I agree fully on following specs and standards. However, there are so many 'faulty' GIF images around, and so many bugs reported about these being 'too fast' in mozilla (or causing 100% CPU load, because they animate at full speed), we have to find a solution for handling those 'faulty' but sort of 'de facto standard' animation using '0' as timeout value... See other bugs on animated gifs for lengthy discussions on this. A good way to detect correct from faulty usage (0 delay for multiframe composition like you described, or 0 delay for animations, which is generally then upped to 100mseconds) is required to solve this bug. So, anyone who can find this way, please report immediatly!
We could treat everything with a loop count > 1 or 0 (=infinite) as an animation, and everything else as multi-frame. That way, we can keep the old behaviour for looping animations. What would change is the behaviour for non-looping animations with a faulty delay value. Those would be displayed wrongly, but CPU usage wouldn't normally be a problem because it doesn't go on forever. Still, there could be occasions where each frame of an animation consits of several images itself. For this case, maybe we could look if any image in the file has a valid delay value. If so, treat it correctly, otherwise, up it to 100ms.
This patch follows comment #14 assume that when LoopCount is not specified, it is really a 'non-animated' multiframe image, and if so, keeps delay at zero. For non-zero delays in all cases it is thresholded to 100msecs for values below 10msecs (see the comments in gfx/src/shared/gfxImageFrame.cpp).

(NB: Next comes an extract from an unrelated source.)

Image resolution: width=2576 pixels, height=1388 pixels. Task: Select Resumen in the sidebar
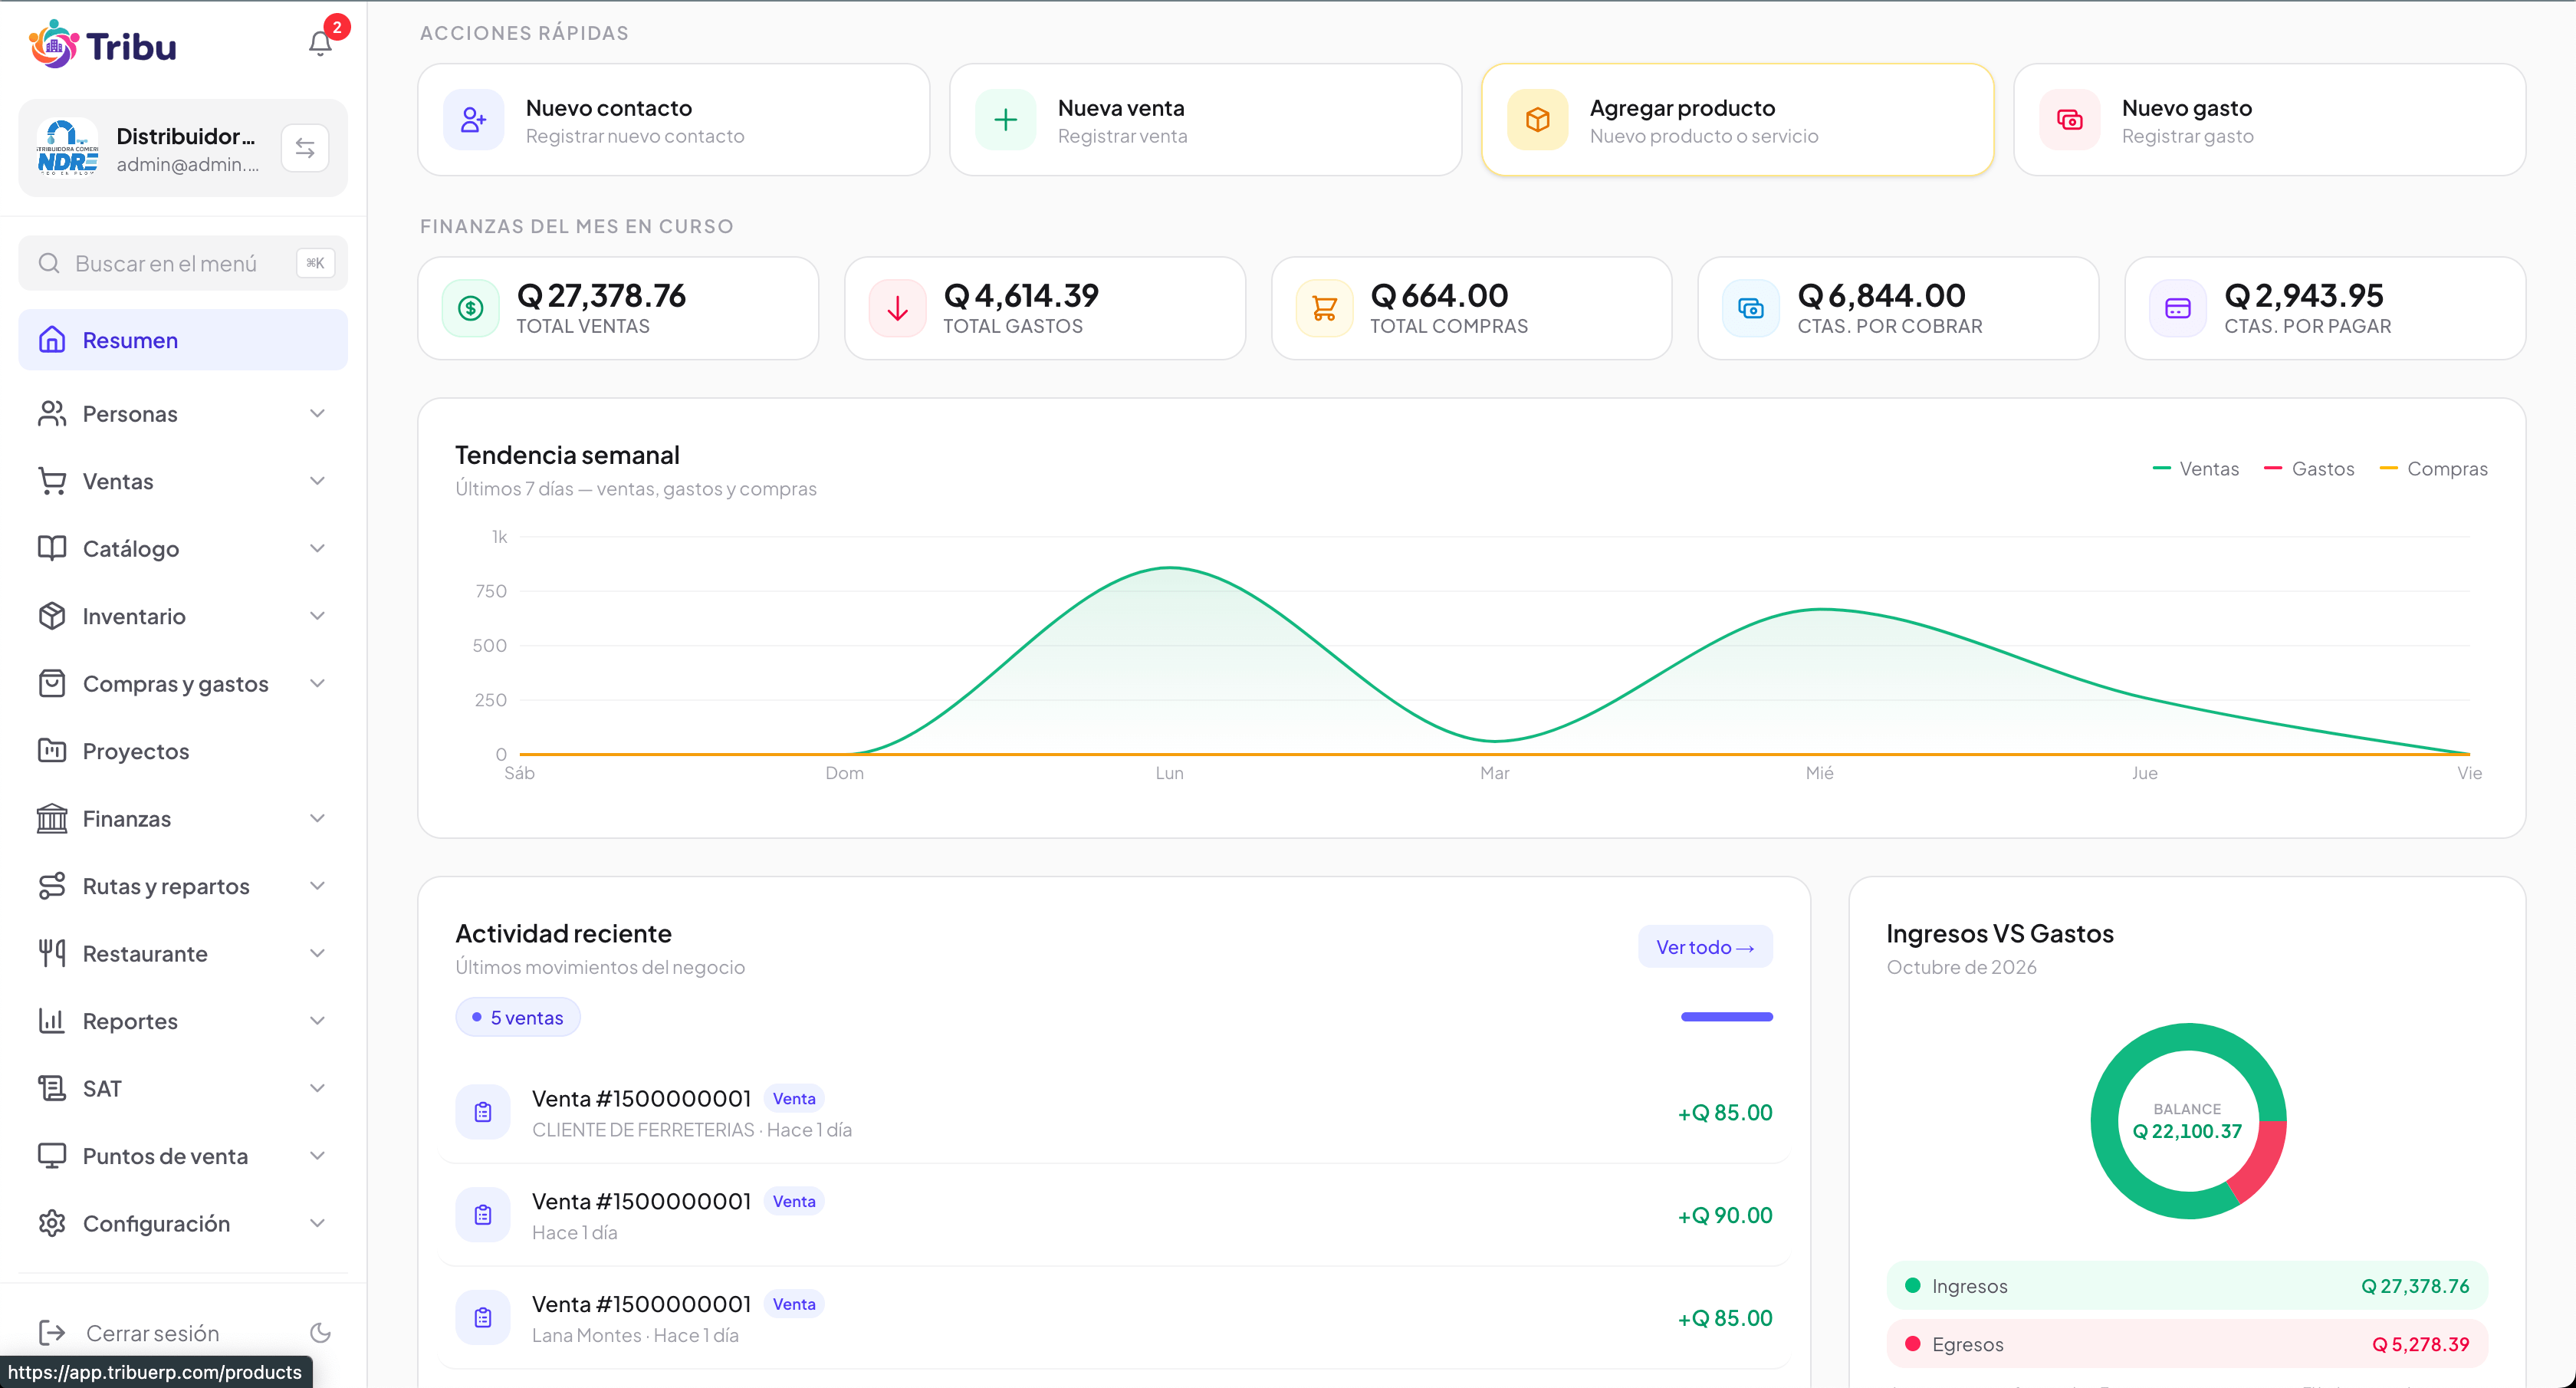[183, 340]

Also make imgContainerGif display directly (when possible) the next frame when the timeout/delay is zero. (note the 'goto loop' to be replaced by a nice 'do/while' off course...). This makes loading of multiframe/non-animated images much quicker, and still display incrementally when needed. For such images from local filestorage, the whole image is displayed immediately. For normal animated images this still behaves at 'expected'. Note that in the original code there are two locations where the Delay factor is adjusted. Which of them is correct?
Comment on attachment 192935 [details] [diff] [review] Tentative patch to show all how can trick truecolors gif to display more quickly Note: if (aDelayTimeout > 0 && aDelayTimeout < 10) should have been: if (aDelayTimeout > 0 && aDelayTimeout <= 10) (and 10 should may be either 50 or 100...)

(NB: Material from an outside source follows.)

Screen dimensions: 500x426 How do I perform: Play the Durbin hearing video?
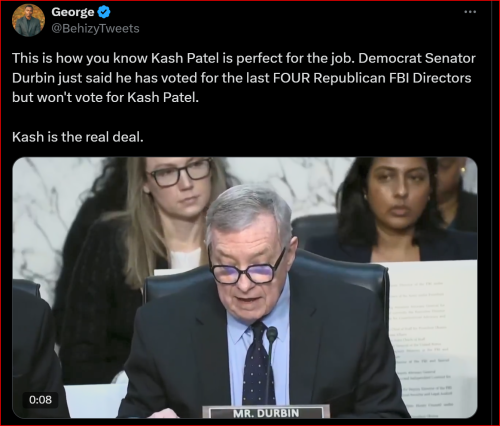pyautogui.click(x=245, y=287)
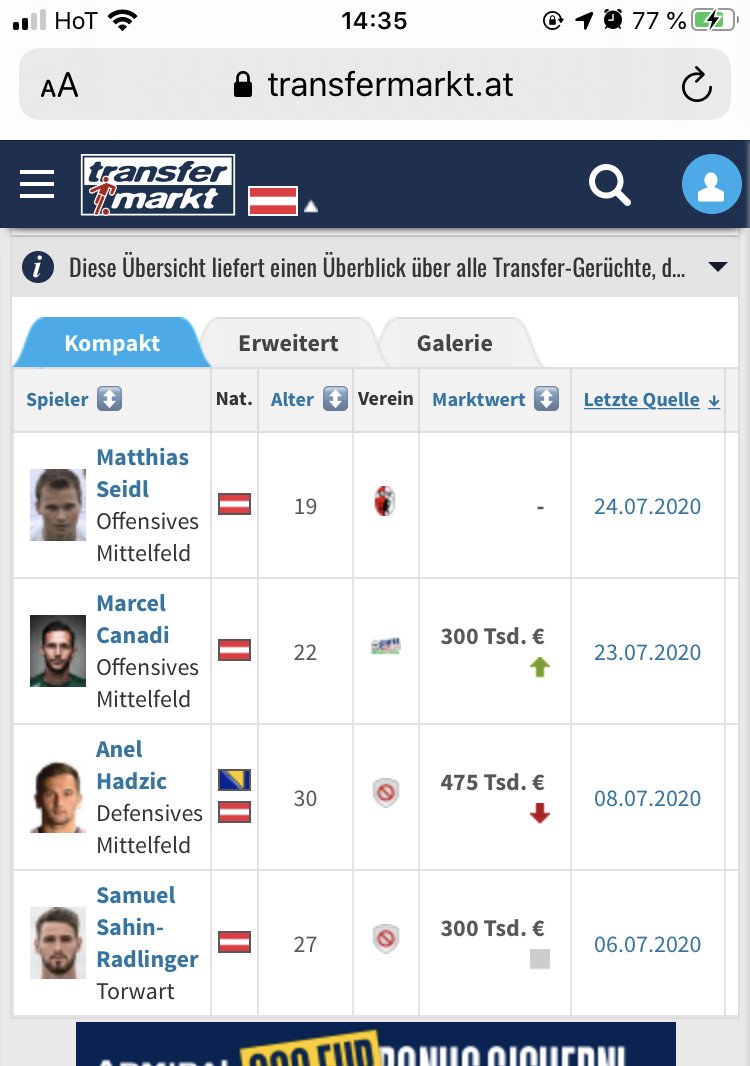This screenshot has height=1066, width=750.
Task: Tap the Transfermarkt logo
Action: [x=158, y=185]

We support Truecolor PNGs -- use those. In practice I don't think anyone actually uses multiframe non-animated GIFs on the web. Trying to fix this seems like we're only going to cause animations to not work as expected...
I heard hyatt fixed the 10msec issue in Webkit's implementation of libpr0n. Out of curiousity, aren't there better alternatives (such as yielding back to the OS) to handle CPU throttling than a 10msec timeout? We're not implementing the standard properly and this image is more of a testcase of that rather than a useful implementation of the .gif format. Besides, 10msec is not really a guaranteed way to prevent cpu throttling.
Assignee: pavlov → nobody
QA Contact: tpreston → imagelib
Still reproducible in Firefox 10.0a1 and in Chrome 14. As was discussed above, this is just how GIF works.
Status: NEW → RESOLVED
Closed: 14 years ago
Resolution: --- → WORKSFORME
Meh, it's a gray area but I guess 'invalid' is more accurate.